Les ballons rouges

Anna Kriegel

Qu'est-ce qu'on était cons. On voulait faire semblant de ne rien aimer, d'être les meilleurs, et de tout savoir. Grandir : ou arrêter un peu de se prendre au sérieux.

Ils ont implosé, les ballons rouges. A force de les fixer, ils ont dû avoir honte, ou s'ennuyer, et se gicler dessus. Depuis des années, je suis artiste. J'ai su tôt que ce serait la voie, mais plutôt que de le prendre avec naturel, je l'ai assumé tantôt avec l'orgueil de la bourgeoisie éclairée, tantôt avec l'incompréhension tragique des poètes du XIXe siècle. J'apprenais à boire du whisky et je couvrais les serviettes des cafés de mes pensées. Ah, la pensée du jeune auteur : un trésor qu'il ne faudrait surtout pas perdre de peur que l'humanité ne s'en remette pas.

Des auteurs, j'en ai rencontrés. Il y en a qui veulent tout le temps vous lire leurs textes, eux-mêmes, à haute voix, alors que vous, bon, vous adorez la littérature - ou pas - mais vous n'avez pas forcément envie, un samedi à quatre heures dix du matin, un verre de gin de trop, à un pas de la piste de danse, de le voir sortir son portable, ouvrir ses notes et commencer à déclamer son texte.

Il y a les autres : ceux qui ne lisent jamais rien. "Ah, non, moi, j'écris pour moi." Ils se font si petits, comme des écureuils.
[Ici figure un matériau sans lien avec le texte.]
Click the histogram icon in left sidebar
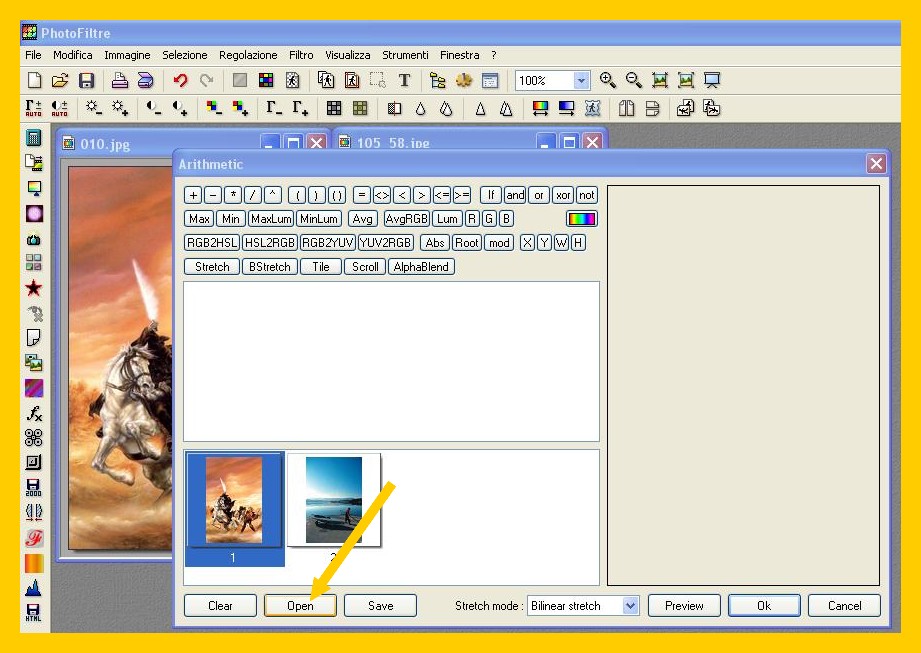Screen dimensions: 921x653 point(34,588)
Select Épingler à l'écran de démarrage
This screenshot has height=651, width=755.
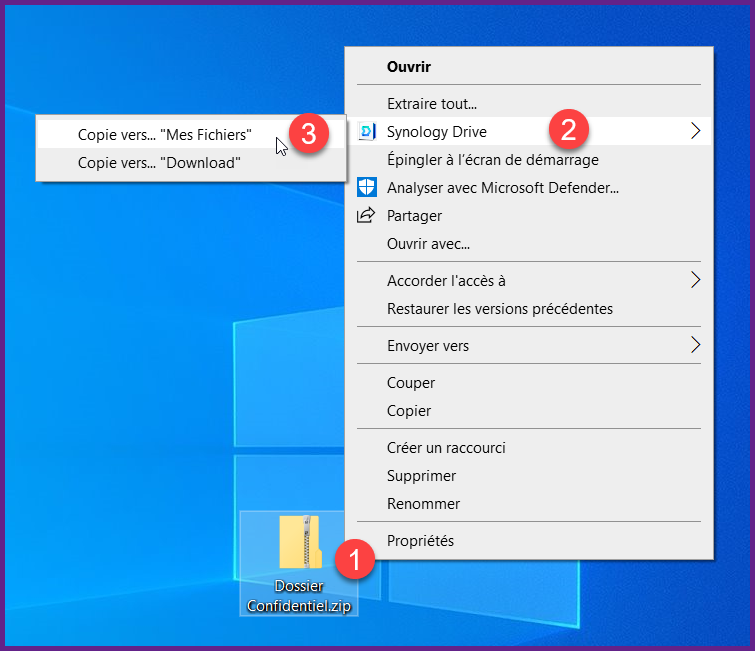[492, 159]
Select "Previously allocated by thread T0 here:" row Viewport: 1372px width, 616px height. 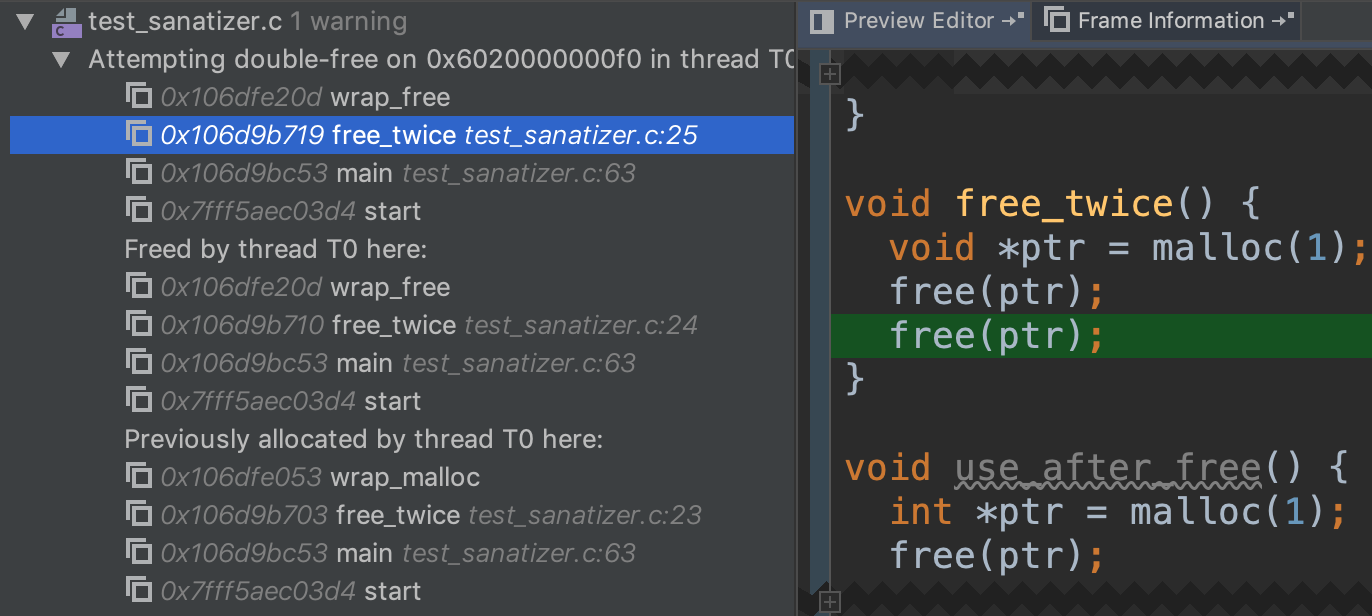(364, 439)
Je le sais, parce qu'on m'a appelée écureuil pendant un moment.

Le chemin pour être auteur, pour être artiste, pour être jeune, ou plutôt pour devenir adulte, j'ai l'impression que c'est un peu toujours le même : tout faire bien, puis tout faire mal, ou tout faire mal, puis tout faire bien, et ensuite chercher l'équilibre en sautillant - à la fois kangourou et flamant rose. Comme tout le monde (ma psychologue me disait "Tu n'es pas un cas si à part, tu sais", et j'essayais de consoler mon âme blessée de n'être pas si unique que ça), je suis sortie jusqu'à sept heures du matin, j'ai fumé, bu et vomi en même temps, connu très intimement des garçons tout juste rencontrés, appris un hymne anarchiste, blessé des gens par erreur, inconscience, ou test des limites, et souhaité mourir d'un accident de voiture. Comme pas mal de gens aussi, j'ai eu de bonnes notes, j'ai appris à aimer les Pink Floyd, Chopin et Nina Simone, j'ai essayé de ne pas m'endormir face à des classiques du cinéma muets et en noir et blanc, et puis j'ai eu des relations d'amour sérieuses et mes parents étaient contents.

Ma soeur, elle, en est encore à prononcer les mots déféquer et uriner avec un sourire ravi. Elle a toujours été plus honnête que moi. Je me rappelle quand j'aimais ces mots - et que je ne le disais à personne. Pas loin de l'époque où j'ai lu sept fois Harry Potter 1, six fois Harry Potter 2, cinq fois Harry Potter 3, et ainsi de suite. Parfois, j'ai envie de secouer le cynisme de ma jeunesse française. J'ai envie de dire que les blagues sur le pipi et le caca sont encore drôles, que la série Pokémon était pas mal du tout, que Murnau est vraiment chiant, et que Dorian (mon Demian à moi) avait raison quand il disait que Miles Davis, ça ressemble vachement à de la musique d'ascenseur.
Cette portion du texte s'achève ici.